2519-ZAFDIE ATTEMPTS TO SECEDE FROM THE ALLIANCE 

        THE “BLOOD GENERAL” JAMES FORD DROPS A Q-BOMB ON THE REBEL COLONY

This makes Phantom Menace’s notorious “The taxation of trade routes to outlying star system is in dispute” crawl seem positively scintillating by comparison. 

The first time I saw the phrase “Q-bomb” my brain immediately conjured up lurid images of Tom Hanks and Hillary Clinton torturing small children at underground celebrity sex dungeon for the sweet, sweet Adrenochrome released by their dying screams. 

The thirtieth time someone talks about a Q-bomb I also thought of the crazed pro-Trump conspiracy theory. It never stops being unbelievably distracting that the characters in this weirdly right-wing science fiction nonsense keep referencing what sure sounds like a weapon wielded by lunatics who think Barack Obama eats babies and also is a clone, since the original Obama was assassinated for war crimes at Guantanamo Bay. 

You could say that a high-level government official with top security clearance known as “Q” dropped a megaton truth bomb that woke at least seventy million people up to the terrifying truth that a cannibalistic cabal made up of Satan-worshipping pedophiles in Hollywood and the highest reaches of the Democratic Party are sex-trafficking innocent children for their own sick pleasure. 

Cosmic Sin opens with a pair of employees of a mining company encountering a sinister alien life form, one of whom is played by Trevor Gretzky of the famous Gretzkys. I don’t want to be harsh but Wayne Gretzky was better at playing hockey than his son is at acting in that his dad is widely considered the greatest player of all time and Trevor Gretzky fucking sucks at being a thespian. 

These alien visitors act as SPACE ZOMBIES who take over the bodies of humans for their own malevolent purposes. I briefly got excited at the prospect of Willis sucking in a whole new genre—zombie-derived horror—but it isn’t long until Cosmic Sin devolves into a science-fiction action movie perversely light on action. 

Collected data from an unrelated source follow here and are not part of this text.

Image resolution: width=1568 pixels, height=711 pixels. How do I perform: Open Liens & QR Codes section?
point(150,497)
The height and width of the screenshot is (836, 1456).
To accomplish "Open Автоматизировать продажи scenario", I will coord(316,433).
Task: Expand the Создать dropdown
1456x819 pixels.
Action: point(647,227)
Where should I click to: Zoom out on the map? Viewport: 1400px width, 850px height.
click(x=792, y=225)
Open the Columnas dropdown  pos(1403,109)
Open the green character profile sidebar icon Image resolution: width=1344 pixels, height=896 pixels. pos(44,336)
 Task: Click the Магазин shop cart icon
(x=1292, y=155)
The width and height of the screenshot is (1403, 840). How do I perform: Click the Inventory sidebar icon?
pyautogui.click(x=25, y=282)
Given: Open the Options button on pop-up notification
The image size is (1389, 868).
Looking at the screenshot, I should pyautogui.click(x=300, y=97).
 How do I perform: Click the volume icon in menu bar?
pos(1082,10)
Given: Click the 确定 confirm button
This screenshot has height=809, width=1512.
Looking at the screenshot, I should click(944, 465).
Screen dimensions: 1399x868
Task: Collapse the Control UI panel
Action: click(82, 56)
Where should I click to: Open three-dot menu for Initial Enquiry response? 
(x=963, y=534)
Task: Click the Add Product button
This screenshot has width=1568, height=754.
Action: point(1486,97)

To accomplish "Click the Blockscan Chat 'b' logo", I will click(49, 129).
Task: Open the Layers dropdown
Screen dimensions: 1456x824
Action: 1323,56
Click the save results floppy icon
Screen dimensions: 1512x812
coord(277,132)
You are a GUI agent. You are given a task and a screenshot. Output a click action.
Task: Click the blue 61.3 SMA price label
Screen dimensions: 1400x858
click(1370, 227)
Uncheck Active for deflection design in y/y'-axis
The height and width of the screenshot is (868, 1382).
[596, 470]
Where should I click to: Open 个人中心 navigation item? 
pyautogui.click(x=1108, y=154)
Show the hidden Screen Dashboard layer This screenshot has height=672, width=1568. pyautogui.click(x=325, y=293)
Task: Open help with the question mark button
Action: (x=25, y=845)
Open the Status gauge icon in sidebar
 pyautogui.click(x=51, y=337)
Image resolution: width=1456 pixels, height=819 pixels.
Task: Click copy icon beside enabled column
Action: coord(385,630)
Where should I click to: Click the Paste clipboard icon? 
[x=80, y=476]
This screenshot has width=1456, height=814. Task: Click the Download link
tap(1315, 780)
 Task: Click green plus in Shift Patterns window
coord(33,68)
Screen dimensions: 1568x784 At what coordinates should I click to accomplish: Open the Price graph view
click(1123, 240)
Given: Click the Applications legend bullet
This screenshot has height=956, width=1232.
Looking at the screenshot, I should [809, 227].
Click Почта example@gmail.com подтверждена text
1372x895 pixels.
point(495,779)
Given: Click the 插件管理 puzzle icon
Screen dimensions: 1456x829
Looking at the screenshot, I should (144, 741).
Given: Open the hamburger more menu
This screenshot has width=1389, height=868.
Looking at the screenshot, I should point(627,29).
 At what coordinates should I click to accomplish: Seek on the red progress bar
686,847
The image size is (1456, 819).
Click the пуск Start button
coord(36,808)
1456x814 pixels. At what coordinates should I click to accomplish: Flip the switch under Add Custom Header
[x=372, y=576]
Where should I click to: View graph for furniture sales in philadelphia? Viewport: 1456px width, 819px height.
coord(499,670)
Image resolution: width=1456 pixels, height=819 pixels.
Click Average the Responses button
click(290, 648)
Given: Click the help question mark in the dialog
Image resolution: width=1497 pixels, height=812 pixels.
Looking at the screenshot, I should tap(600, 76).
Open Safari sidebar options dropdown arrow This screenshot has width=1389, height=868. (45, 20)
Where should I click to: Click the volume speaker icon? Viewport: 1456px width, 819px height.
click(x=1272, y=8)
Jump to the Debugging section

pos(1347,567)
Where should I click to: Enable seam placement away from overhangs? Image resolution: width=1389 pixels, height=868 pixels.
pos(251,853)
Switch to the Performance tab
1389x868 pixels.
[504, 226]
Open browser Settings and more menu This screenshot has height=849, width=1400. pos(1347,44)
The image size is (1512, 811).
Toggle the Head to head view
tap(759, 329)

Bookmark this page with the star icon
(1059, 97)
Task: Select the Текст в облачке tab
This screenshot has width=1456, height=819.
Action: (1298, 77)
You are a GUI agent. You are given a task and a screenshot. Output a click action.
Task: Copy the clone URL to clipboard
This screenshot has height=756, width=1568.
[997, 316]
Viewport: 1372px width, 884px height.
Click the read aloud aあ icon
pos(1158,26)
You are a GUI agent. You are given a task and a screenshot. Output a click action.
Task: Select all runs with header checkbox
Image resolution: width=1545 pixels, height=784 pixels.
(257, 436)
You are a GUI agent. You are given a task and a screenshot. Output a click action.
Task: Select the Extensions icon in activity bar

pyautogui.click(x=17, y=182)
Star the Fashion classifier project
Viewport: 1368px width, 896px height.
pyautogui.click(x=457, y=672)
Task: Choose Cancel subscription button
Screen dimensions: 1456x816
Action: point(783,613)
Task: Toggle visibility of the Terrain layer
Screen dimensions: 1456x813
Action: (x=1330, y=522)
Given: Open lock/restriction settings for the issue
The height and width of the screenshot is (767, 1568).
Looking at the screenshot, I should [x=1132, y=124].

Gruff General Ryle (Frank Grillo) is called upon to address the situation and brings in both Willis’ “Blood General” James Ford and Dr. Lea Goss (Perrey Reeves), who once wrote a relevant paper arguing that if confronted by an alien race, we should fucking kill them before they have a chance to kill us. She now has a more nuanced take on war and inter-galactic diplomacy but the Blood General lives up to his name with his hawkish attitude. 

Ryle, the Blood General, Goss, who used to date Ford until the Q-bomb incident, and some other soldier types put on metallic space suits that make them look like off-brand Transformers.

Think of Willis’ right-wing general as Optimus Past His Prime. Our heroes head off into outer space to kill all the bad guys before they have a chance to kill them. Only this time around it’s Grillo who is too goddamned successful and famous to be in his own damn movie. 

they have fun!

Grillo’s hardass general goes missing for over a half hour and is presumed dead before he reappears and sacrifices himself for humanity’s sake. 

His comrades, meanwhile, battle evil aliens who look like Renaissance Fair dropouts with metal Predator faces. Most of Cosmic Sin is devoted to reasonably priced actors wandering through rooms bathed in near-total darkness in an inherently unsuccessful attempt to hide the sub-Roger Corman production values and shameful lack of action. 

Late in the movie Frank Grillo beats up an alien. It’s not much of a fight but it is a reminder that Grillo could have spent the whole damn movie beating up aliens but the movie instead chose to punish audiences with a heaping helping of nothing. 

Cosmic Sin at least finds Willis sucking in a new and different genre. I’m no fan of The Fifth Element but that movie occupies a higher evolutionary plane than this deeply unexciting nonsense, which manages to make eighty-five minutes feel like a vast eternity. 

I’m glad I’m done with A Year in the Life of Bruce Willis because it means that I can now watch other movies. Thanks for taking this crazy ride with me! I hope it’s been as fun for you as it has been for me.